C'est au mois de décembre 1766 que Julie rencontre le marquis de Mora, jeune militaire espagnol, fils de l'ambassadeur d'Espagne fraîchement nommé en France. De douze ans son aînée, Julie n'en est pas moins impressionnée par le jeune homme, puisqu'elle écrit peu de temps après au président Hénault : "Je veux vous parler de ce qui m'affecte en ce moment, d'une nouvelle connaissance dont j'ai la tête pleine et dont je vous dirais que j'ai le coeur plein, si vous ne me niiez pas d'en avoir un."
Si ce premier séjour dure peu, le suivant (hiver 67-printemps 68) va donner lieu à un coup de foudre réciproque et à une courte période d'idylle amoureuse. Julie est à un tournant de sa vie, déjà gagnée par ce mal de vivre que chanteront les poètes romantiques cinquante ans plus tard. Sans idéal, sans foi, elle connaît alors un dégoût de vivre qu'elle tente d'oublier en fréquentant le tourbillon mondain. Son envie d'aimer, jamais encore elle n'a pu la satisfaire. D'Alembert est là, c'est vrai, mais il n'est qu'un ami, même si de ses amis il demeure le meilleur.
Julie dira plus tard que ces quelques mois furent les meilleurs de son existence. A son départ en mai 1768, Mora promet à Julie qu'il va démissionner de l'armée. De fait, il regagne bientôt Paris (en juin ), et Julie d'avouer : " J'étais aimée à un degré que l'imagination ne peut atteindre. Tout ce que j'ai lu était faible et froid en comparaison du sentiment de Monsieur Mora. Il remplissait toute sa vie ; jugez s'il a dû occuper la mienne."

- _DONNÉES AFFICHÉES_:
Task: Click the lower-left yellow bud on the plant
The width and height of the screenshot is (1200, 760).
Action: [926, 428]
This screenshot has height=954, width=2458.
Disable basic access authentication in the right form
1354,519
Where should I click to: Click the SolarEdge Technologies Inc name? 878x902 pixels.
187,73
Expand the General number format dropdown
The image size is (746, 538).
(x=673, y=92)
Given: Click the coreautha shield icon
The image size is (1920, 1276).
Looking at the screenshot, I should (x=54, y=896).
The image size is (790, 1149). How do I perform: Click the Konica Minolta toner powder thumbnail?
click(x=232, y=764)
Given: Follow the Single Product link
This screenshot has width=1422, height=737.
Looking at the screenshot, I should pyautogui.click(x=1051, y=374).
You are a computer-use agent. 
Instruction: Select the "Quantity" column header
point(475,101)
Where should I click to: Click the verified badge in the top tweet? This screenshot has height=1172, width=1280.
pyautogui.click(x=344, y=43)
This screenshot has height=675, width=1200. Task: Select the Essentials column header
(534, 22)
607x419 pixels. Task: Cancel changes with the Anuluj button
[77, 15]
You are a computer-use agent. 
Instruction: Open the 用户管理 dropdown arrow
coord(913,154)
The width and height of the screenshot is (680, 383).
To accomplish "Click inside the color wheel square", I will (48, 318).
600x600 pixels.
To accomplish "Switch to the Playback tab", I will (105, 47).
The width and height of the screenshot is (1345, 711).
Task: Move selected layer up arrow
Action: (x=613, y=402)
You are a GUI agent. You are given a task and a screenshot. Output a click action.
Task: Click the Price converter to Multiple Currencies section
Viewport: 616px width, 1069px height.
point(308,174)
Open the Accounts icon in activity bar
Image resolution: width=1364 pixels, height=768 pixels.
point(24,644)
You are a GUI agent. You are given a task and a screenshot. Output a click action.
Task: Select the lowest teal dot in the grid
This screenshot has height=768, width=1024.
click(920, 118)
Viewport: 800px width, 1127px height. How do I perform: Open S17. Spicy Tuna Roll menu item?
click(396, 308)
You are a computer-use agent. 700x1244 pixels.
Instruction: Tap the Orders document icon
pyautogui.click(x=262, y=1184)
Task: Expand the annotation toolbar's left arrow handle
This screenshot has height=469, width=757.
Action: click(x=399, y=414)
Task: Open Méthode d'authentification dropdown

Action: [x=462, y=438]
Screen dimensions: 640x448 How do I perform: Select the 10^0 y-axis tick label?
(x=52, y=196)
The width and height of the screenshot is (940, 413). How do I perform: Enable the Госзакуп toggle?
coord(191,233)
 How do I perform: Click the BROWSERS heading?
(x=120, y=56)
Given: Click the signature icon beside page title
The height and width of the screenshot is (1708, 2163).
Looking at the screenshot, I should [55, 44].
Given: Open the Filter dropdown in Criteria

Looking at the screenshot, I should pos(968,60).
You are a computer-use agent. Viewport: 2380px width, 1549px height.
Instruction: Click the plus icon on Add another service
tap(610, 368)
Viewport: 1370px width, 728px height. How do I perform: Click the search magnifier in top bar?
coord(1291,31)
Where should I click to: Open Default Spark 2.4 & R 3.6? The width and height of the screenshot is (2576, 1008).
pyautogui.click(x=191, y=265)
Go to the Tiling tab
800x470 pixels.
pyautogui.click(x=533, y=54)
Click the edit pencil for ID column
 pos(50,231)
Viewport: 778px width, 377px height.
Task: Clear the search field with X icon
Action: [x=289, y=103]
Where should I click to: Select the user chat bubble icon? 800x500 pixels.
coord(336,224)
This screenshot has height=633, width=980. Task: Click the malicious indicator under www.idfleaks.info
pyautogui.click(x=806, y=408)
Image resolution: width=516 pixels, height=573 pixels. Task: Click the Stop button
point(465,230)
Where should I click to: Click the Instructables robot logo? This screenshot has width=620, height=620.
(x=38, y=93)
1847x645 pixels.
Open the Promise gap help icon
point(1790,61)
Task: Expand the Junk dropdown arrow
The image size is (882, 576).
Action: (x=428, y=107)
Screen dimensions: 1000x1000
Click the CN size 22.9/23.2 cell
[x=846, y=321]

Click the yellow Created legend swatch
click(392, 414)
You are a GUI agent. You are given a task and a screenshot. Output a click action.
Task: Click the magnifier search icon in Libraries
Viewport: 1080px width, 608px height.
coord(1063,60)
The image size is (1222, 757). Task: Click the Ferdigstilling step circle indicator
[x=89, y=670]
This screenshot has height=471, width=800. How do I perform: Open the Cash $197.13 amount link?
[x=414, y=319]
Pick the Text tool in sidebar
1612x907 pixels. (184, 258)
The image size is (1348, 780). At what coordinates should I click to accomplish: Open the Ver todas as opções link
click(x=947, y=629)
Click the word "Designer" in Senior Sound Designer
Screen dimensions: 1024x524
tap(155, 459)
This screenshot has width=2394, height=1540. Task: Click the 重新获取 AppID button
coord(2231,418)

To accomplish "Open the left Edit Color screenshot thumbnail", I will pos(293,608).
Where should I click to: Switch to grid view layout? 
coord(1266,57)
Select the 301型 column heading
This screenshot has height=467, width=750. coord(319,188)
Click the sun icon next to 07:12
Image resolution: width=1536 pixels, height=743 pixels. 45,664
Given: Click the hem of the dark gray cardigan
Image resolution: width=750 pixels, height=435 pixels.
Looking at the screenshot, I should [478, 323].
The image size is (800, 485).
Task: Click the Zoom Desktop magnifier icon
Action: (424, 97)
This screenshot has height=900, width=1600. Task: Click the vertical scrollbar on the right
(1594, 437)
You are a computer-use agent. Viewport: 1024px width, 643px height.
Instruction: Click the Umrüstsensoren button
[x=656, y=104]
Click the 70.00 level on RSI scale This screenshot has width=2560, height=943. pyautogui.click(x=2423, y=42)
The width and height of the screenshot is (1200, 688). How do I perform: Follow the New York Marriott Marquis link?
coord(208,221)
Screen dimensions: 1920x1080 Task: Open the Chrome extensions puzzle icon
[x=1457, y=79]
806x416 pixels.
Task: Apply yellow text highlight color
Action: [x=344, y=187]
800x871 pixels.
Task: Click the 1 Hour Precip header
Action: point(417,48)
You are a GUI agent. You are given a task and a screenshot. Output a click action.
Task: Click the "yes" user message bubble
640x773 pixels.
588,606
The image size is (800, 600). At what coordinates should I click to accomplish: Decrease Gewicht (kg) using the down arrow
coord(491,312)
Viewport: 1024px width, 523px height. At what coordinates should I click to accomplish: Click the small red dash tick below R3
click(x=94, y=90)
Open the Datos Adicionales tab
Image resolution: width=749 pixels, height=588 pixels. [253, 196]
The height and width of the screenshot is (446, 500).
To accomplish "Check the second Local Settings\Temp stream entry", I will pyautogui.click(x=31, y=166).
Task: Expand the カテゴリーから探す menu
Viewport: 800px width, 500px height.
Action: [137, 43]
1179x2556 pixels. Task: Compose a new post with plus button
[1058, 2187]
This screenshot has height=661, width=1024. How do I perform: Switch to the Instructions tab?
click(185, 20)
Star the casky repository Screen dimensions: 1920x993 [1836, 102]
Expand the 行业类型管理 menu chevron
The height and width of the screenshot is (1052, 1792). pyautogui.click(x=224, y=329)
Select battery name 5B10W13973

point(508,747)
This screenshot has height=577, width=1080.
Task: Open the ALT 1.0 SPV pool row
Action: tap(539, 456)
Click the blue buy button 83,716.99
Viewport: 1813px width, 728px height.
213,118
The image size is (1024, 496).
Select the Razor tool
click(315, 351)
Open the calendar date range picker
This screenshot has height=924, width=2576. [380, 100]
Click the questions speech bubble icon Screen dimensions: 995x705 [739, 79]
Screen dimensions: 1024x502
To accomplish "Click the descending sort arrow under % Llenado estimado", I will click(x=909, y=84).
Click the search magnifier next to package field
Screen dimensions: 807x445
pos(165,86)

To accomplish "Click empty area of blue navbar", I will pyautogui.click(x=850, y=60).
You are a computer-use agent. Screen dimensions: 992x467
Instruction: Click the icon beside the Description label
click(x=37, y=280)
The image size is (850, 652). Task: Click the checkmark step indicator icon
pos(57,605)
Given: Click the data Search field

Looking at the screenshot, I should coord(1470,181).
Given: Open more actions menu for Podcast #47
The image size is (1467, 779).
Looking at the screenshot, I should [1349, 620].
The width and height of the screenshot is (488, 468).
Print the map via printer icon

- _CONSIGNE 1_: Résumez en deux phrases le texte sur Julie et le marquis de Mora.
- _CONSIGNE 2_: Recopiez sans rien changer les lignes affichées, à partir de celle qui contient "The width and height of the screenshot is (680, 383)." jusqu'à celle qui contient "will (48, 318).", ces deux lignes comprises.

- _RÉPONSE 1_: En décembre 1766, Julie rencontre le marquis de Mora, un jeune militaire espagnol de douze ans son cadet, fils de l'ambassadeur d'Espagne tout juste nommé en France. Lors de son séjour suivant, de l'hiver 67 au printemps 68, naît entre eux un amour réciproque, et Julie dira plus tard que ces quelques mois furent les meilleurs de sa vie.

- _RÉPONSE 2_:
The width and height of the screenshot is (680, 383).
To accomplish "Click inside the color wheel square", I will (48, 318).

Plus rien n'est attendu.